La Robe de Gulnara / Isabelle Hubert : Noces rebelles
Scène

La Robe de Gulnara / Isabelle Hubert : Noces rebelles

Pièce d’abord publiée en France, La Robe de Gulnara, de Ia Gaspésienne d’origine Isabelle Hubert, transporte le public en Azerbaïdjan. Bienvenue dans un théâtre sans frontières.

Sur Google Earth, on peut très bien voir la gare de Saatli, dans le sud de l’Azerbaïdjan, où des familles chassées d’Arménie vivent dans des wagons désaffectés. Dans l’histoire imaginée par Isabelle Hubert, cette communauté s’apprête à marier deux des siens, un interlude de bonheur dans un quotidien si tragique. Mais la pause sera courte: un bête accident compromet la cérémonie…

L’union d’Isabelle Hubert et Jean-Sébastien Ouellette, couple à la ville comme au théâtre, semble, pour sa part, bien établie. "Par pudeur, pendant plusieurs années, on travaillait chacun de notre côté. Puis un jour, je l’ai vu en interaction avec des comédiens et j’ai eu une révélation. Je me suis dit: "Wow, quel directeur d’acteur!" Il était déjà mon conseiller dramaturgique personnel, mais on a maintenant décidé qu’il monterait tous mes textes. Et c’est là que j’ai conclu qu’il fallait coucher avec son metteur en scène!" s’esclaffe l’auteure.

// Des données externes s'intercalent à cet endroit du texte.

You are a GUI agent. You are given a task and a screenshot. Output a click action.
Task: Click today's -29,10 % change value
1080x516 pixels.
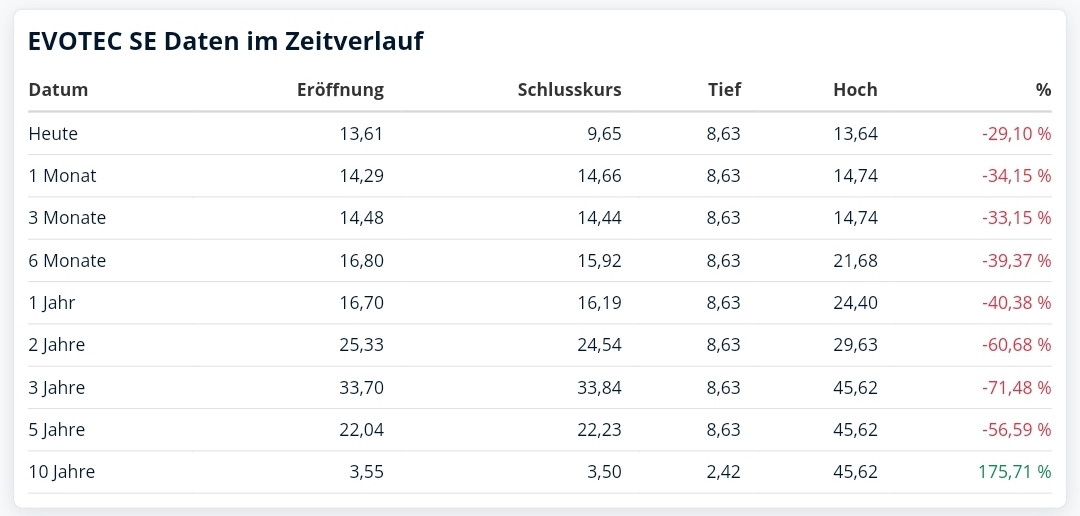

Jean-Sébastien Ouellette qualifie sa nouvelle mise en scène de "cinématographique, avec des focus et des effets de gros plan", mais précise que La Compagnie dramatique du Québec, menée par le couple, ne donne pas dans la révolution de l’objet théâtral: "On n’a pas tellement envie de repousser les limites formelles du théâtre, c’est pas vraiment notre tasse de thé. Nous, on a envie d’émouvoir, d’utiliser les mécanismes qui fonctionnent depuis 5000 ans!" clame-t-il.

Leur première production conjointe, À tu et à toi, laissait déjà entrevoir un intérêt pour le mélange de drame et d’humour, sur fond d’histoire d’amour et de guerre. Pour Jean-Sébastien Ouellette, "La Robe de Gulnara, ce n’est ni une comédie ni une tragédie, mais une "humanie". On a voulu montrer à quel point ils manquent de tout. Par exemple, sur la scène, on a installé une sorte de tuyau. Quand l’eau finit par en sortir, c’est la fête, tout le monde vient remplir son seau et, en même temps, c’est le combat, ils se lancent dessus comme des rapaces sur une proie." Les réactions devant la misère sont complexes et diverses sous la plume d’Isabelle Hubert.

Planter une histoire dans un décor aussi précis commande un travail de recherche étayé. "YouTube, c’est merveilleux!" s’exclame Jean-Sébastien Ouellette. Pour créer la scène du mariage, un moment charnière du spectacle, ils ont longuement sillonné les moteurs de recherche: "On tapait mariage et Azerbaïdjan et on ne trouvait rien. Mais on a un ami d’origine turque qui l’a écrit dans la langue et là, on a pu visionner 45 petites vidéos amateurs de mariages!"

Internet a aussi ouvert la porte des folklores musicaux azerbaïdjanais aux deux compositeurs de la bande-son du spectacle, Andrée Bilodeau (Les Batinses) et le comédien-musicien Patrick Ouellet. Une trame musicale qui semble avoir stupéfait les huit comédiens: "C’est tellement réaliste, affirme Isabelle Hubert, qu’au début, personne ne croyait que c’était Patrick et Andrée qui avaient composé ça et qui chantent les chansons!"